Negara-negara itu, seperti halnya Barat, PBB dan banyak negara lainnya di dunia ini, juga tak ingin Afghanistan kembali menjadi tempat bernaung kelompok-kelompok teror seperti Alqaeda dan apalagi ISIS.
China bahkan tak mau Afghanistan dimanfaatkan gerakan separatisme di Xinjiang. Kekhawatiran sama dipendam India yang walau tak berbatasan langsung, namun secara geografis dekat dengan Afghanistan.
India tak mau kelompok-kelompok ekstremis yang berbasis di Pakistan seperti Lashkar-e-Tayyiba memindahkan basis atau mendekat ke Afghanistan.
Hal lain yang memaksa Taliban pragmatis adalah dalam kerangka membangun ekonomi Afghanistan yang menurut Bank Dunia pada 2018 menghabiskan anggaran US$11 miliar (Rp158 triliun) yang 80 persen di antaranya berasal dari bantuan luar negeri.
Menurut laporan PBB pada Juni 2021, Taliban membiayai dirinya dari produksi opium, perdagangan narkotika, dan penculikan bertebusan yang total memberikan US$300 juta sampai US$1,6 miliar (Rp4,3 triliun – Rp23 triliun) per tahun kepada Taliban.
Menepis soal itu, Zabihullah Mujahid memastikan Afghanistan akan bebas dari narkotika.

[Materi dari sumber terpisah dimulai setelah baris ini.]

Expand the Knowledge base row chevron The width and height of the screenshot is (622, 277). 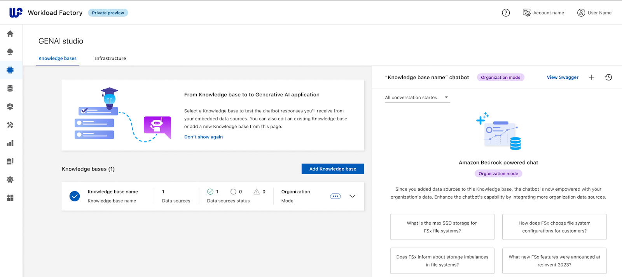(352, 196)
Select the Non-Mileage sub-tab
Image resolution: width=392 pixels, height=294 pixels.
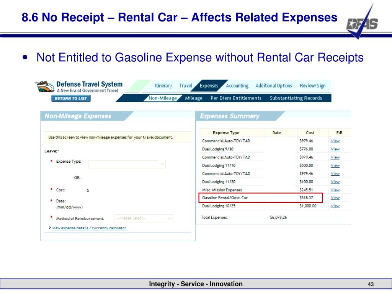(163, 98)
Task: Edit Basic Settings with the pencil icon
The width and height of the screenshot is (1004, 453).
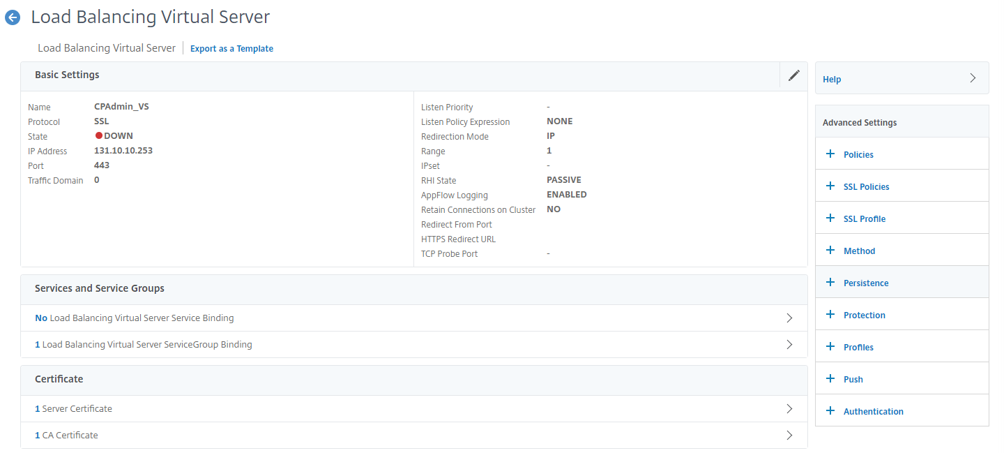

Tapi, dia meminta komunitas internasional membantu petani Afghanistan agar tak lagi tergantung kepada menanam opium.
Dari sini terlihat, menghadapi realitas internal dan eksternal yang dulu tak begitu dipedulikan, Taliban berusaha menempuh kompromi demi rekonstruksi Afghanistan.

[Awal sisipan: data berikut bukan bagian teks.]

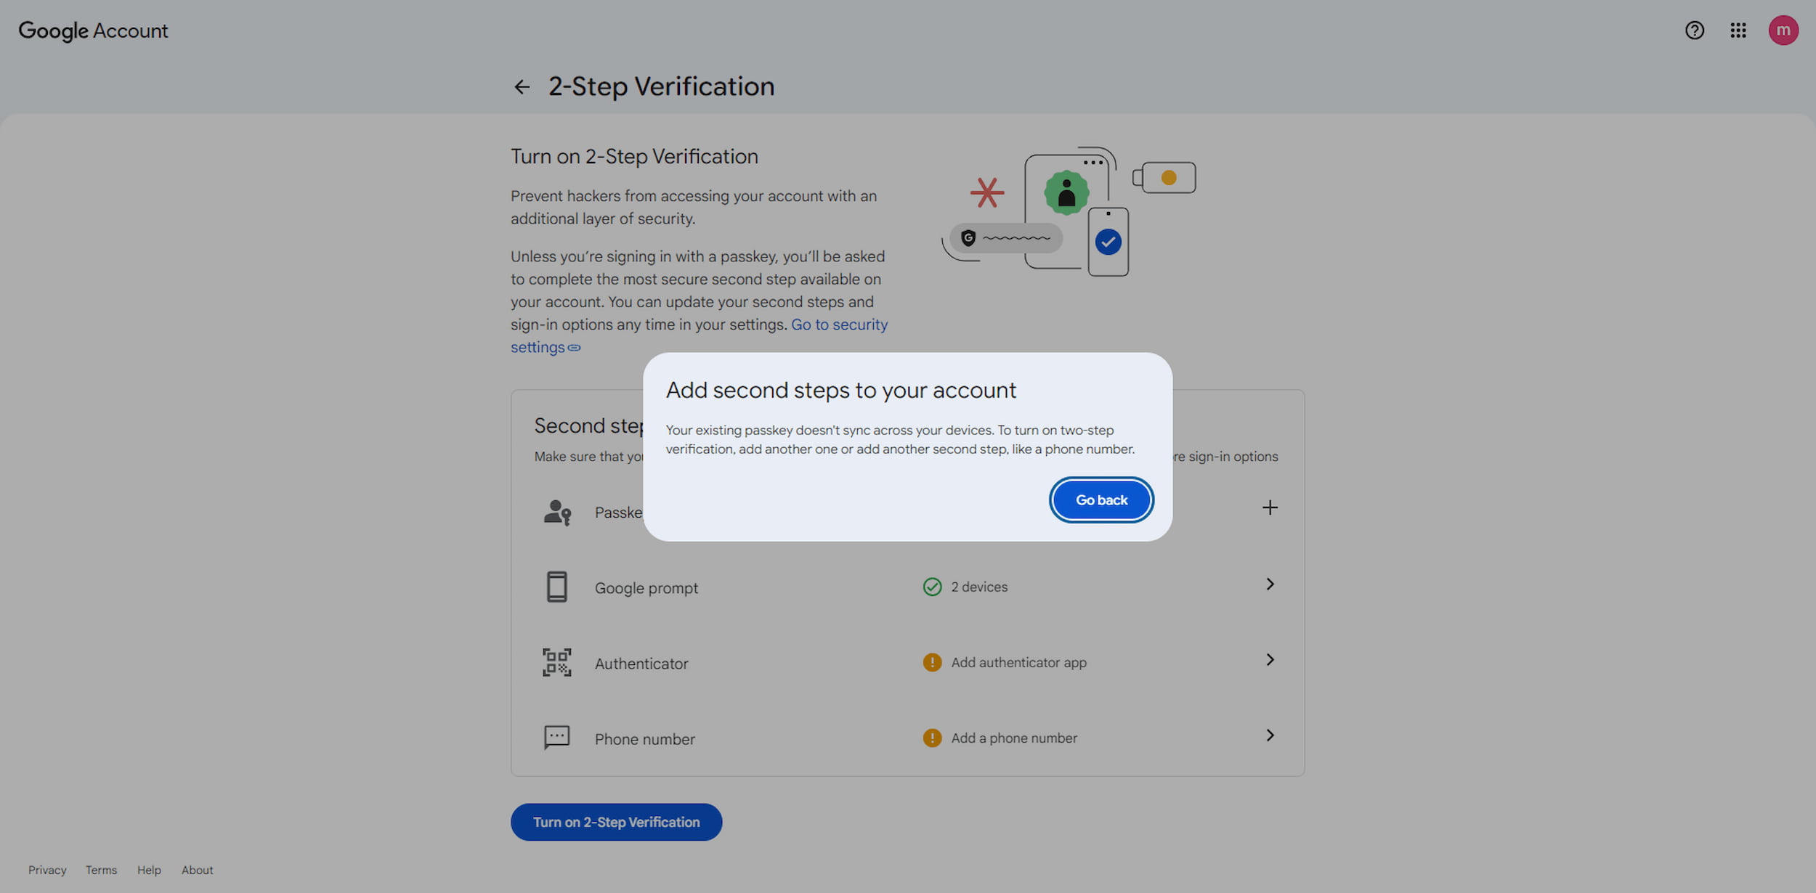Click the plus icon on Passkeys row

[1270, 507]
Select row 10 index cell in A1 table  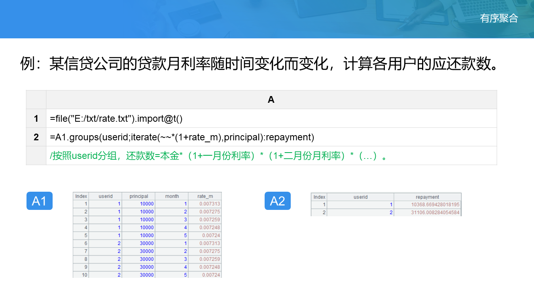pos(81,275)
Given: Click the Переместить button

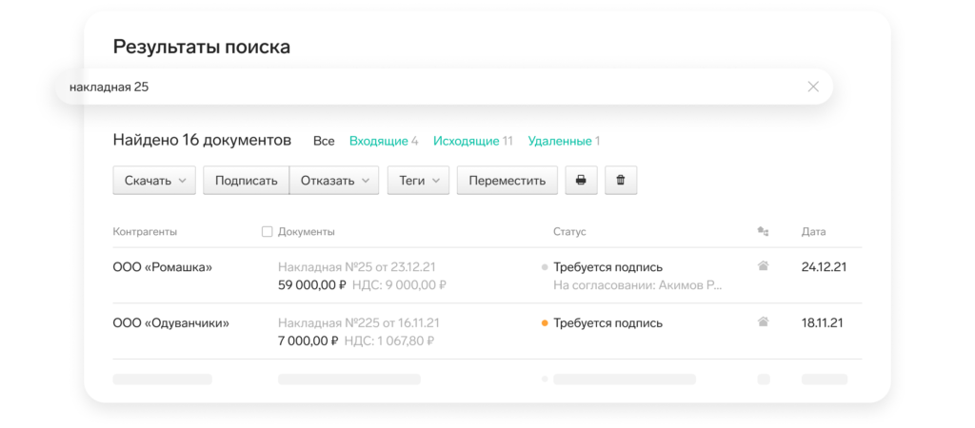Looking at the screenshot, I should 507,181.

Apalagi AS seperti dilaporkan AFP, bersumpah tak akan membiarkan Taliban mengakses rekening-rekening AS yang dipakai untuk menyimpan cadangan devisa bank sentral Afghanistan. IMF menaksir cadangan devisa ini mencapai US$9,4 miliar (Rp135 triliun).
Ini membuat Taliban dipaksa mencari alternatif. China menjadi kemungkinan terbesar yang paling ingin digandeng Taliban, kendati Arab Saudi dan Qatar tak bisa dikesampingkan.